Intervention de Philippe Latombe

Séance en hémicycle du mercredi 22 janvier 2020 à 15h00
Haine sur internet — Article 3

Photo issue du site de l'Assemblée nationale ou de WikipediaPhilippe Latombe :

Je ne me fais que peu d'illusions sur le sort qui attend les amendements concernant l'interopérabilité – nous avons déjà eu une discussion sur ce sujet en première lecture – et je le regrette. Il s'agit d'un sujet d'importance que nous devrons pourtant examiner.
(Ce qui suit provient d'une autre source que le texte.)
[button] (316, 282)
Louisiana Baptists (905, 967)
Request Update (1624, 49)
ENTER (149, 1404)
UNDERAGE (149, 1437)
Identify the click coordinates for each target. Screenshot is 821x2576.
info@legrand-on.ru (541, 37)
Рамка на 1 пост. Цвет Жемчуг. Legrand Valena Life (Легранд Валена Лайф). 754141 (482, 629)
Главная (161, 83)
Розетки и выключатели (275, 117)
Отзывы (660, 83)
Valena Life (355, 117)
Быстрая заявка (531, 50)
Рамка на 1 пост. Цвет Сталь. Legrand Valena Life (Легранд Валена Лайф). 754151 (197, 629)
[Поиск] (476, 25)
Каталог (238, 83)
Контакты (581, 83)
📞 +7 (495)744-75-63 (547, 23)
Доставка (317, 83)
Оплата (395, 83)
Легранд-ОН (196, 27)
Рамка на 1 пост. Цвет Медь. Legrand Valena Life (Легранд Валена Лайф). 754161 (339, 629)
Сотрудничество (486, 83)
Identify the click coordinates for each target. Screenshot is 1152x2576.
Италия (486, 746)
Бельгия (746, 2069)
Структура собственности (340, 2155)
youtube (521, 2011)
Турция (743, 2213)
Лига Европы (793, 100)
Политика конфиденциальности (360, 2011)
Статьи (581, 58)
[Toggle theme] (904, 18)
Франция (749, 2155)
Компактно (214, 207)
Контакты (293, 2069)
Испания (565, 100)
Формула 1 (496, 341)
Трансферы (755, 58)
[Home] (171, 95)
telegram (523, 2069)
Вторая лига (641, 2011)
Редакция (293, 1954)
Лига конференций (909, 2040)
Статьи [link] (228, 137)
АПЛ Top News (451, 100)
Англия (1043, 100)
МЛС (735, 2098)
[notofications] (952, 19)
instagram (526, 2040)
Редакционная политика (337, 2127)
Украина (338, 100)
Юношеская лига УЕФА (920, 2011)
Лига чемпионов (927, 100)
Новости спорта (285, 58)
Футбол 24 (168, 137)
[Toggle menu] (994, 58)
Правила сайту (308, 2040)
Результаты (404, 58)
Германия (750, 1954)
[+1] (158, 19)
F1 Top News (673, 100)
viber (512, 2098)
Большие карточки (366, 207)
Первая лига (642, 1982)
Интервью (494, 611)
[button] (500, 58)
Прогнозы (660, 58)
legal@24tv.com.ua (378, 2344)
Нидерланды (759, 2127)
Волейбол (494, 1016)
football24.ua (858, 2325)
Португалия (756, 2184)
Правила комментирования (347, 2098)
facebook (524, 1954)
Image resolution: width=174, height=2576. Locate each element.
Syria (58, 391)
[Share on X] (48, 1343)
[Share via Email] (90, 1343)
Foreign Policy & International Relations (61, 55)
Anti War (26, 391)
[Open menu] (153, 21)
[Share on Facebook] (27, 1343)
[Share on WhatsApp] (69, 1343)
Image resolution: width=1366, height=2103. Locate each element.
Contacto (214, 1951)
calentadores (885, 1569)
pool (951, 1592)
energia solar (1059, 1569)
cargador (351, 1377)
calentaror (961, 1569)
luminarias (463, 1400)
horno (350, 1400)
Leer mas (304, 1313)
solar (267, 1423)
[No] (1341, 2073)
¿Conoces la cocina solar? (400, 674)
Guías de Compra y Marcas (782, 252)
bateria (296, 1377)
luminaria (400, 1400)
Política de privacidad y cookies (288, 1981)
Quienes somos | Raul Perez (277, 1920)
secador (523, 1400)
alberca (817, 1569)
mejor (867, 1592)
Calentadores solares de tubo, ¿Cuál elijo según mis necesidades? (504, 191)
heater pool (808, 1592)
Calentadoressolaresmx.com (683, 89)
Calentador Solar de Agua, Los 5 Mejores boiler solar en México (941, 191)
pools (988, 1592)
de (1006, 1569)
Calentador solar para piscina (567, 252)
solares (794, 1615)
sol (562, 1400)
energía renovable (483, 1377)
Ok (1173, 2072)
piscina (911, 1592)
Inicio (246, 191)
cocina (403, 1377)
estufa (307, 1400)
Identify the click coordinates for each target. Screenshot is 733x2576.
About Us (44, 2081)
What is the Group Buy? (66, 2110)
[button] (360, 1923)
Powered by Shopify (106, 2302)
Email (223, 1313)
Certains amendements avaient été déclarés irrecevables à l'Assemblée nationale au motif qu'ils étaient dépourvus de lien avec le texte. Des amendements équivalents déposés au Sénat ont cependant été déclarés recevables ; ils ont pour partie été examinés par nos collègues sénateurs, nous permettant de les soumettre de nouveau à la discussion.

M. le secrétaire d'État avait pris le temps en première lecture de nous expliquer pourquoi il était défavorable à l'évocation de l'interopérabilité dans ce texte, telle qu'elle était prévue dans les amendements alors déposés. Ils l'avaient été à la fois à l'article 3 par Mme Frédérique Dumas – ne sachant pas si elle en déposerait un nouveau rédigé dans le même sens, je l'ai fait pour donner l'occasion d'en débattre – et à l'article 4 par mes soins.

Les sénateurs ont fait un choix qui mérite d'être examiné : nous sommes plusieurs sur ces bancs à estimer que l'interopérabilité constitue une des solutions possibles pour lutter contre la haine sur internet. Nous souhaitons voir cette discussion prospérer à la faveur de cette nouvelle lecture, afin d'adopter au moins les dispositions votées au Sénat et supprimées en commission des lois. Peut-être serait-il plus pertinent de les inscrire à l'article 4, mais nous devons avoir cette discussion : elle a été quelque peu tronquée en première lecture par l'irrecevabilité opposée aux amendements.

Je profite de l'occasion, madame la présidente de la commission des lois, pour demander une harmonisation entre les deux chambres sur les critères de recevabilité. Nous devons adopter une lecture commune de la Constitution afin d'éviter d'amoindrir ou de déséquilibrer les débats.